Paramount Skydance is offering $108.4 billion in a hostile bid to acquire Warner Bros. Discovery. The offer, made on Monday, is the brand’s latest and largest attempt to outbid streaming giant Netflix for the legacy media network. Paramount says it will offer about $30 per share for the company, an increase over Netflix’s proposed $27.75 per share. On Friday, Dec. 5, Warner Bros. Discovery announced it had accepted Netflix’s $72 billion offer. The deal would give the streamer Warner Bros. Discovery’s TV, film, and streaming assets, but Paramount’s new offer ups the ante, including prominent premium network HBO, DC Comics, and news network CNN, among other inclusions.
The “hostile bid” — a takeover offer that bypasses management in favor of shareholders — takes the noteworthy bidding war from private to public.
About the Buyers

Larry Ellison, Oracle co-founder and one of the world’s wealthiest people, took over Paramount earlier this year with the help of his son David. The latter is the founder of Skydance Media, the parent company of Paramount Studios, CBS, and more. David Ellison spoke more about their efforts to reshape the media landscape in a new statement:
“WBD shareholders deserve an opportunity to consider our superior all-cash offer for their shares in the entire company. Our public offer, which is on the same terms we provided to the Warner Bros. Discovery Board of Directors in private, provides superior value, and a more certain and quicker path to completion. We believe the WBD Board of Directors is pursuing an inferior proposal which exposes shareholders to a mix of cash and stock, an uncertain future trading value of the Global Networks linear cable business and a challenging regulatory approval process. We are taking our offer directly to shareholders to give them the opportunity to act in their own best interests and maximize the value of their shares.”

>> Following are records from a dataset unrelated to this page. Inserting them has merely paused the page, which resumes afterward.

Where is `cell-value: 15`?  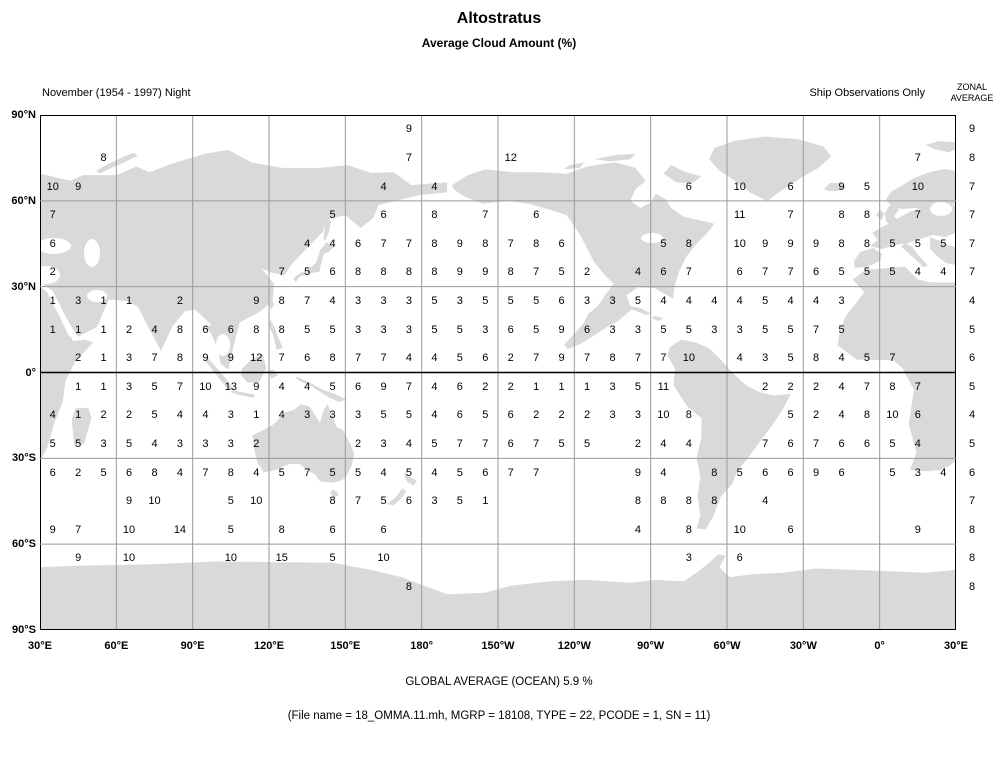 cell-value: 15 is located at coordinates (282, 558).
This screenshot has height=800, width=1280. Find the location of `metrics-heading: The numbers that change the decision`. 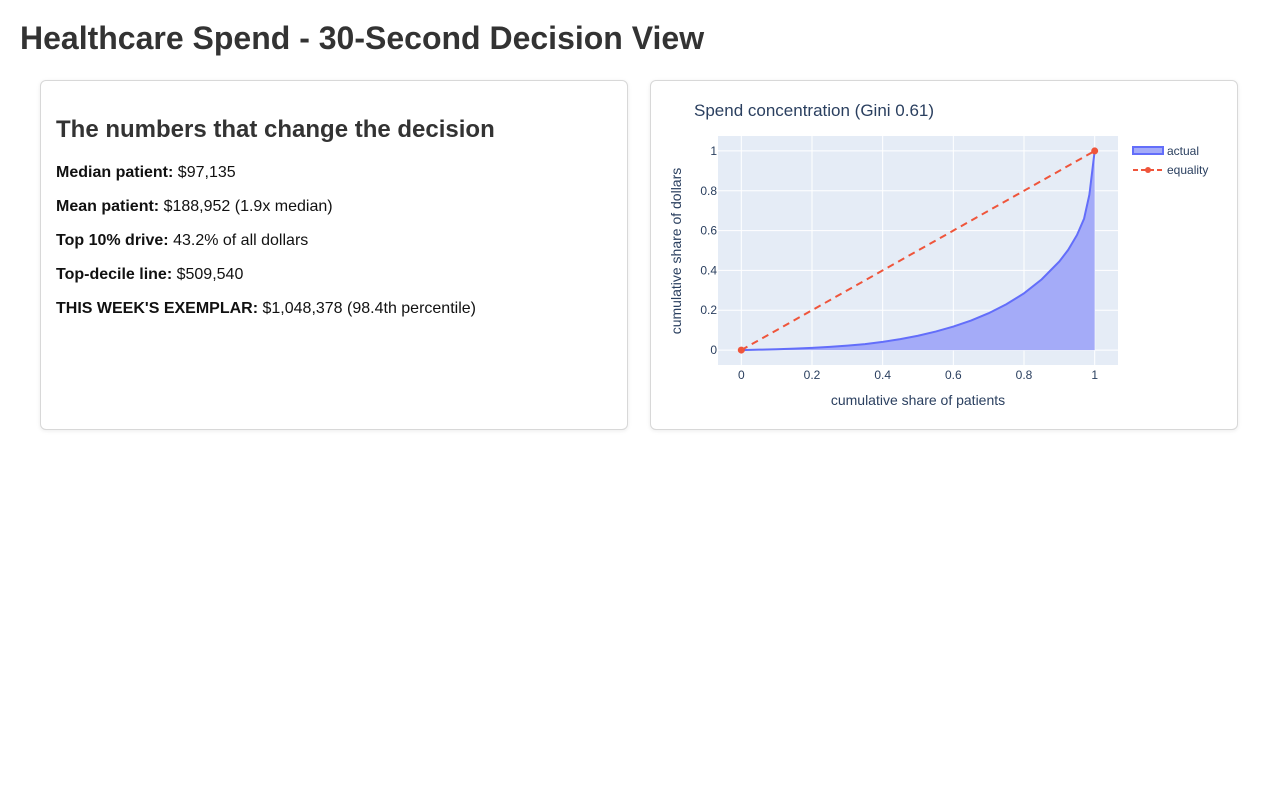

metrics-heading: The numbers that change the decision is located at coordinates (276, 130).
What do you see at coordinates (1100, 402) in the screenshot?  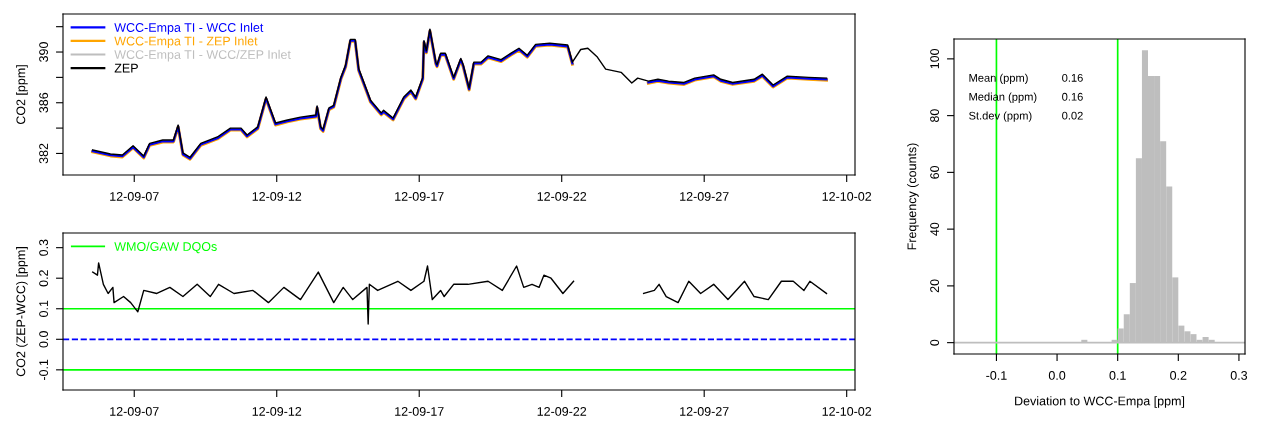 I see `x-axis-title: Deviation to WCC-Empa [ppm]` at bounding box center [1100, 402].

The Ellisons’ ties to U.S. President Donald Trump are worth noting. Larry Ellison has long been a donor and loyal supporter of the sitting U.S. president, a relationship that’s raising concerns among some politicians, entertainment industry figures, and antitrust experts. A colossal deal such as this is normally subject to intense scrutiny from the Federal Trade Commission (FTC). The second Trump administration’s inconsistent “America First” approach to antitrust activity could reshape what were once standard government procedures.
What’s more, a new SEC filing from Paramount (via Fortune) shows Jared Kushner’s Affinity Partners private equity firm — one of three groups that just picked up gaming company Electronic Arts — is involved in the new bid alongside Saudi and Qatari sovereign wealth funds.